Less worryingly, 72 percent of those say they have been maintaining their vehicles.
The majority of motorists eligible for six-month MoT extensions have taken the government up on the offer, according to new research. A small study commissioned by The Motor Ombudsman suggests more than half of drivers with MoTs due between March 30 and August 1 have used the six-month MoT certificate extensions granted by the government during the coronavirus crisis.
When the UK was plunged into lockdown, the government introduced MoT extensions to allow motorists the chance to take the annual safety check later in the year. However, as lockdown was eased, the safety of such a scheme was debated, with some predicting One million unsafe vehicles could hit the roads as lockdown is eased would hit the roads.
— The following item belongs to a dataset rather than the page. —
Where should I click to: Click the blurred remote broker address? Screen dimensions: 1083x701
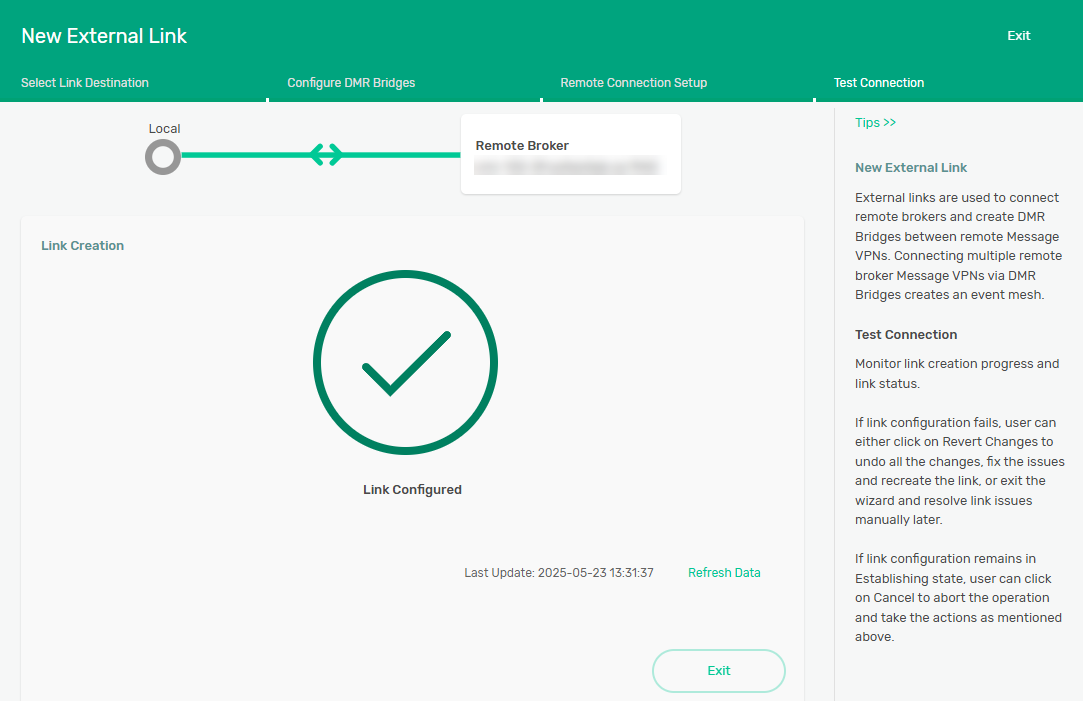(x=567, y=167)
Sceptics including insurance provider Aviva said the number of unroadworthy vehicles could “surge” as lockdown measures were gradually released, although research from the RAC suggested only one in seven drivers would make “full use” of the extensions. Now, though, this small-sample study of 765 Brits with cars aged three and over claims 56 percent chose to delay their car’s test beyond the expiry date on their existing certificate.
Just over a third of respondents (36 percent) said that they would be booking their car’s test either before or on the new due date, six months after the original. The remaining one in five (20 percent) said they had let the original MoT deadline pass, but would not be waiting until the last possible moment.
Assuming the sample is representative of British motorists in general, that could mean a third of the cars due to be tested in July will now wait until January for their MoTs. Less worryingly, though, the research suggests many have been keeping an eye on their car’s condition. Almost three-quarters (72 percent) of those who used their MoT extension said they were carrying out regular checks of their vehicles to keep it road legal.
Nevertheless, 22 percent said they had not paid any attention whatsoever to the upkeep of their vehicle, while a concerning six percent said they “could not recall” any maintenance.
“The results of our study and wider industry data clearly shows that there is cause for worry, due to the number of potentially unsafe cars on the road that have not had their MoT,” said Bill Fennell, chief ombudsman and managing director of The Motor Ombudsman. “This is compounded by the concern that the recent government announcement has created very little impetus to buck this trend.
“If their personal situation allows, and with many garages and repairers once again opening their doors following the lifting of recent lockdown restrictions, we are urging consumers to take their cars for the annual assessment as soon as possible. This means that they will have a better chance of securing a booking, and will also help to alleviate a large build-up of outstanding tests that could leave MoT stations unable to cope at a later date.”